Nixon surprised the world by visiting China in early 1972, the first American president to do so since Mao Zedong had established a Communist government there in 1949. Nixon’s visit was preceded by secret visits by Kissinger, then-Nixon’s national security adviser, in 1971. "We have come to the People's Republic of China with an open mind and an open heart," Kissinger told Zhou Enlai, China's prime minister, in their meeting July 9, 1971.

A half-century later, Kissinger said the relationship remains complicated, particularly given China’s military strength.

“When I first went to China, it was a poor and weak and very assertive country,” he said. “Now it is a fairly rich, quite strong and still fairly assertive country. But our challenge then and our challenge now is to find the relationship in which we can compete without driving the situation into a holocaust. And that is a big challenge for both leaders.”

Kissinger added: “The challenge in any conflict is not how you begin it but whether you know how to end it.“

Again, Kissinger is losing his basic ability to comprehend the world.

To tell CCP that your foremost principal is to avoid a war is a reckless and dangerous move. Throughout the history, CCP takes such suggestion as an indication of weakness. Determination and force, economic and military, is the only two things CCP recognized.
 

Daniel Nenni

Admin
Staff member
Again, Kissinger is losing his basic ability to comprehend the world.

To tell CCP that your foremost principal is to avoid a war is a reckless and dangerous move. Throughout the history, CCP takes such suggestion as an indication of weakness. Determination and force, economic and military, is the only two things CCP recognized.

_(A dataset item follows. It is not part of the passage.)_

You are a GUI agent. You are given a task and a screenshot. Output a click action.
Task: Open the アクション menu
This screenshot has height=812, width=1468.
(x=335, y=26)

Well' he's 98 years old and I wonder about the book mentioned, I just ordered it on Amazon. Eric Schmidt (SUN/Google) and Daniel Huttenlocher (MIT Computing Dean) are co authors so it should be interesting.

 
Sign of our times than an old goblin with an 8 figure bodycount is probably still way more competent than anyone else in our foreign policy apparatus. At least after causing a bunch of bloodshed he had some capacity to pull out, unlike today where US military/foreign policy is just a nihilist minor league for private defense contracting.